Pregnancy may raise disputes whether the work injury itself was the prevailing factor in the medical condition.
For example, some falls may arise due to idiopathic conditions associated with pregnancy. Pregnancy changes to hormonal fluctuations, fluid shifts, and musculoskeletal changes may cause carpal tunnel syndrome more likely than some work place exposures. Bosch v Reuters America, 2010 Mo WCLR Lexis 8. Osterman, etal Carpal Tunnel Symptoms in Pregnancy, Orthop Clin. North Am. 2012 Oct;43(4):515-20. A claimant after childbirth may attempt to attribute residual back pain associated with the pregnancy and childbirth to a remote back injury early in the pregnancy. When the original accident had minimal medical attention such allegations are closely scrutinized. Post-partem depression can be an important factor to apportion mental conditions allegedly attributed to work. See Healy, C, etal; Arch Women’s Health. 2013 Mar 6. Self-harm in postpartum depression and referrals to a perinatal mental health team: an audit study.
One issue that arises is whether an employer has an obligation to continue to pay benefits when treatment or diagnostic testing is postponed due to an existing or subsequent ‘superseding’ pregnancy prior to MMI. The Commission in a pre-reform case recognized an obligation to continue to pay TTD benefits, citing Larson’s treatise concerning the treatment of pregnant claimants. Carter v Tri State Motor Transit, 2006 MO WCLR Lexis 116, however, did not involve a pregnant claimant. The answer is not always that clear and the issue requires close analysis whether the claimant could work as a result of the work restrictions on light duty but for the pregnancy. A similar problem exists for the employee who could have worked with pain medication but can no longer take pain medication because of a pregnancy.

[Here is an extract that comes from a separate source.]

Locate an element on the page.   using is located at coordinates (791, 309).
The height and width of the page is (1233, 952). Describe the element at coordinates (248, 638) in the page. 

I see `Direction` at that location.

Pregnancy issues can arise in unusual situations, such a determining or tolling the date of disability, Wales v Govt Employees Hospital Assoc, 9 MO WCLR (LRP) 1006 or assessing the rights of a posthumous child. Hanneken, Dec. v Storage USA, 2007 Mo WCLR Lexis 141.
This issue raises a public policy concern whether pregnancy tests should be more routinely performed as a health screen prior to any imaging study or elective surgery or if the refusal to take a pregnancy test warrants a basis to suspend statutory comp benefits. The issues of privacy are further implicated by disseminating privileged health information about pregnancy not caused by the work injury but which may have an important outcome on case management decisions.
The issue of pregnancy is often neglected in the evaluation of worker’s compensation cases. Pregnancy, and the related issue regarding the use of prescribed fertility medications to become pregnant, warrants closer attention to assess appropriate treatment guidelines of the injured worker.